The United States is the most popular destination country with, in 2022, a total of nearly 48 million inhabitants born elsewhere, or 14% of the total number of Americans. It is estimated that a quarter of these migrants, or 11.4 million people, are staying there illegally.

The total number of migrants worldwide is known, but figures on illegal migration are only an estimate.

Twenty years ago, the number of illegal migrants was estimated at 20% of the total number of migrants. Today, that would mean there are approximately 56 million people residing illegally in the United States. If this calculation is extended to the world, we can say that there are approximately 70 million people living illegally in a country that is not their country of birth.

Right of asylum

Articles 13 and 14 respectively of the Universal Declaration of Human Rights state: “Everyone has the right to leave any country, including his own, and to return to his country”, and “Everyone has the right to seek and obtain asylum from persecution in other countries’.

But above all, not everyone has the right to enter or stay in another country. Entering a country illegally or staying longer than temporarily permitted are clearly not recognized human rights. In addition, to be granted asylum, a person must meet the internationally recognized definition of a refugee.

According to the 1951 UN Refugee Convention and 1967 Protocol, a refugee is someone who is unable or unwilling to return to their country of origin because of past persecution or a well-founded fear of be persecuted in the future “because of race, religion, nationality, membership of a certain social group or political opinion”.

Difficult living conditions such as unemployment, poverty, substandard housing, lack of health care, marital discord or political unrest are not grounds for an individual to acquire internationally recognized refugee status, nor for a legitimate request for asylum.

In the absence of a universal right to migrate to another country, those who wish to do so are increasingly turning to illegal immigration. And upon arrival in the country of destination, many claim their right to seek asylum.

Once in a destination country, the legal process for an asylum claim often takes years, allowing applicants time to start a family, find work and integrate. Furthermore, many unauthorized migrants are convinced, based on the experience of millions of people before them, that the government will not repatriate them even if their asylum application is rejected, which is usually the case.


The worsening illegal immigration crisis is also compounded by an estimated 103 million people forcibly displaced worldwide by mid-2022. This number is a record and is expected to increase in the coming years.

About half of the “forcibly displaced persons” were internally displaced persons and 5% were persons in need of international protection.

Globally, the world has grown over the past two decades from 38 million to nearly 86 million forcibly displaced persons, internally displaced persons and refugees. Most of them found themselves in this situation because of extreme weather conditions: heat, floods or forest fires.

Furthermore, the number of these displaced persons is expected to increase significantly over the coming decades. Some estimates suggest that more than a billion people, mostly from less developed countries, could be displaced due to climate and civil unrest by the middle of this century.

Forces leading to migration

The global trends contributing to this growing illegal immigration crisis are obvious: demographics, poverty, smuggling networks, civil unrest and worsening climate change are powerful forces fueling illegal immigration.

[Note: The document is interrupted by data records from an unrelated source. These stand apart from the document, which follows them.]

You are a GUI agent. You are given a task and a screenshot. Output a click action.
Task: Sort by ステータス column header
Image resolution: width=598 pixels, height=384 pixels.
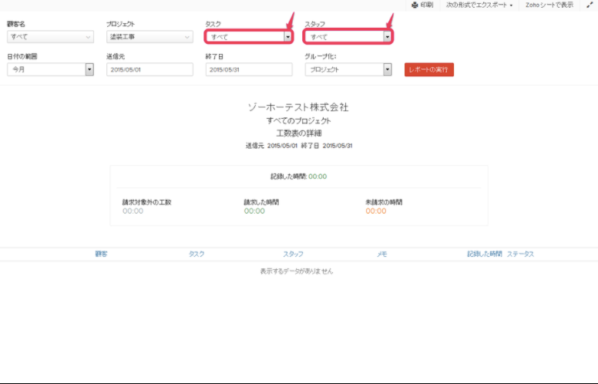pyautogui.click(x=520, y=254)
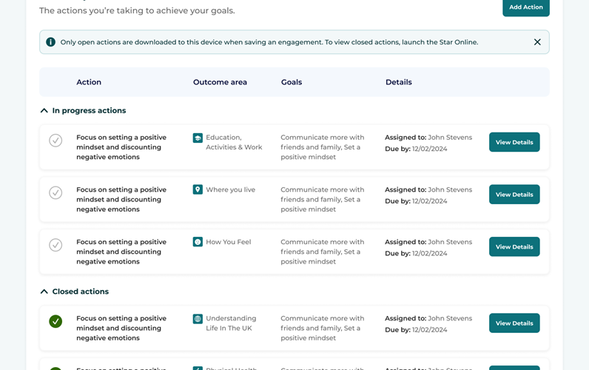Select the Action column header
589x370 pixels.
[89, 82]
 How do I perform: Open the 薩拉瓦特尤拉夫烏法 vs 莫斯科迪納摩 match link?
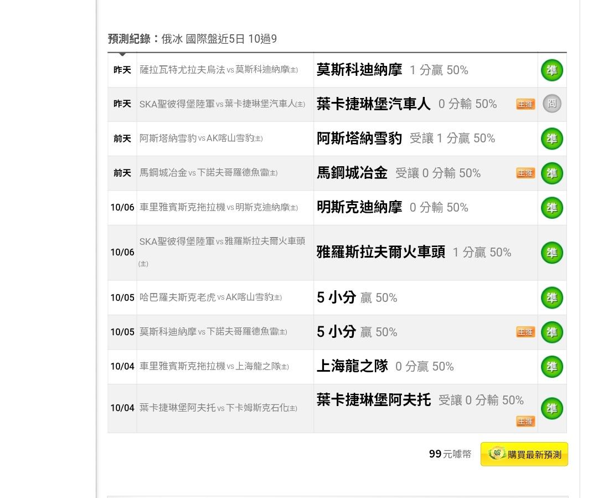click(219, 70)
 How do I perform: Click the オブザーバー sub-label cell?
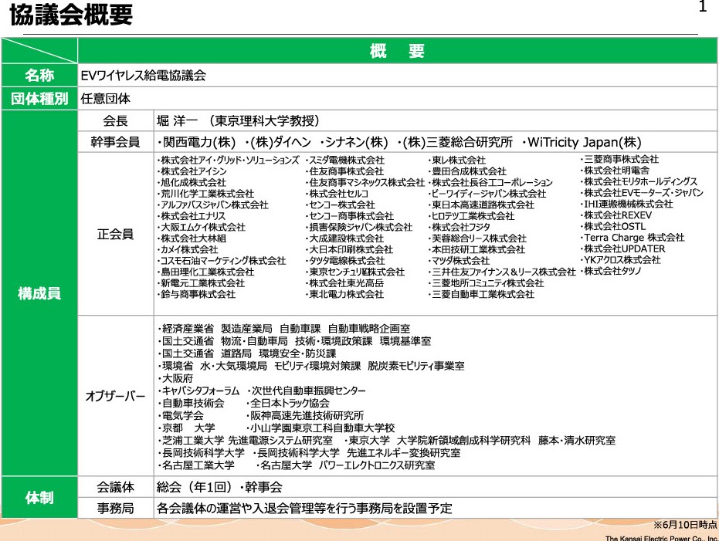(115, 397)
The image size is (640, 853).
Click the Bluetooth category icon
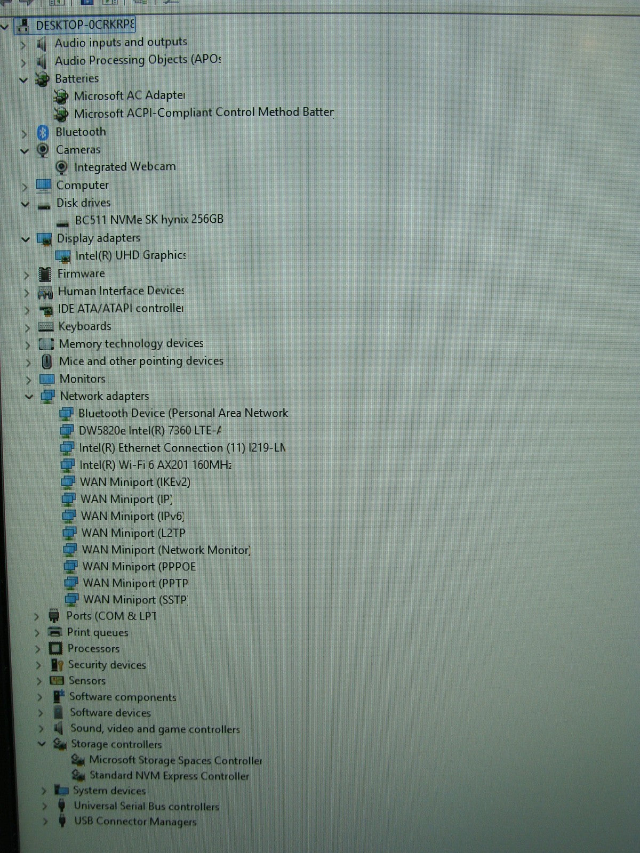43,132

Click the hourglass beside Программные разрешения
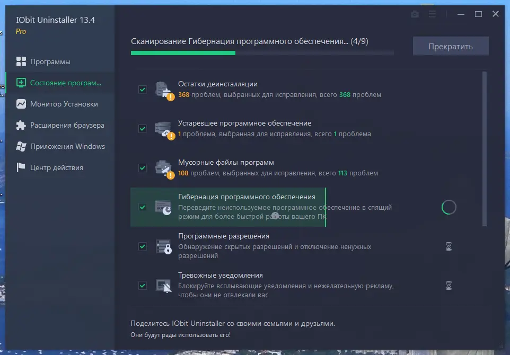[x=449, y=246]
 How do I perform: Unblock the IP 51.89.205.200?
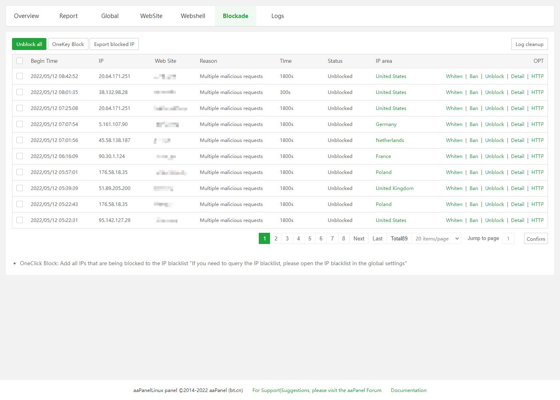pos(494,188)
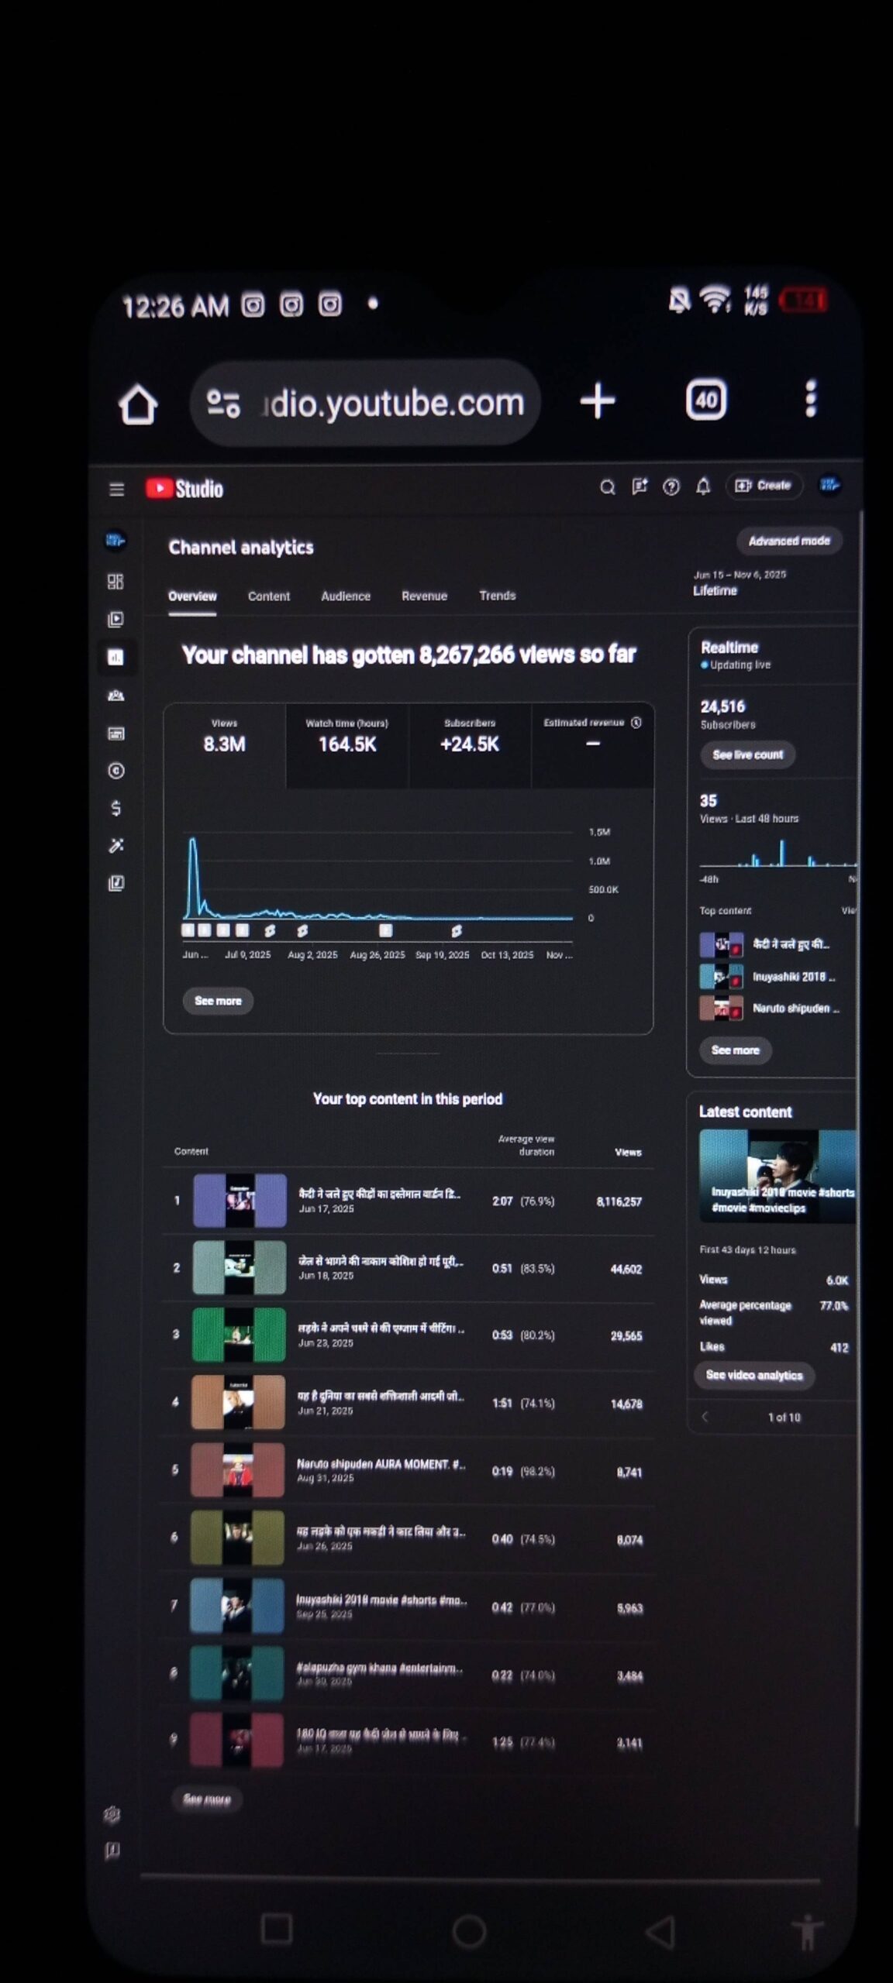Viewport: 893px width, 1983px height.
Task: Open Analytics in the left sidebar
Action: tap(116, 657)
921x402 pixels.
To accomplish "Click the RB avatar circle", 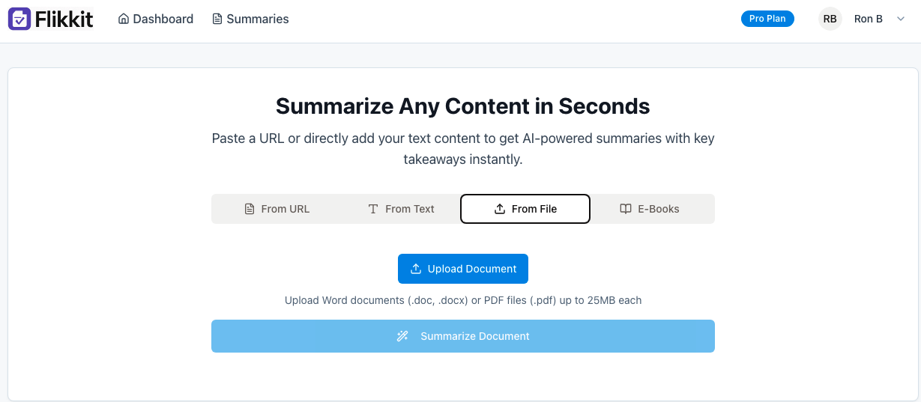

These forces are so powerful that they encourage illegal migration, even that of unaccompanied children. These migrants will want to settle in a number of destination countries and will not be ready to return to their country of origin. Furthermore, most people currently residing illegally in the countries are unlikely to be repatriated.

Finally, it is also clear that neither governments nor international agencies have so far managed to put in place effective policies and programs to address the growing global migration crisis.

Joseph Chamie is an independent consultant demographer and former director of the United Nations Population Division. He wrote this analysis for IPS.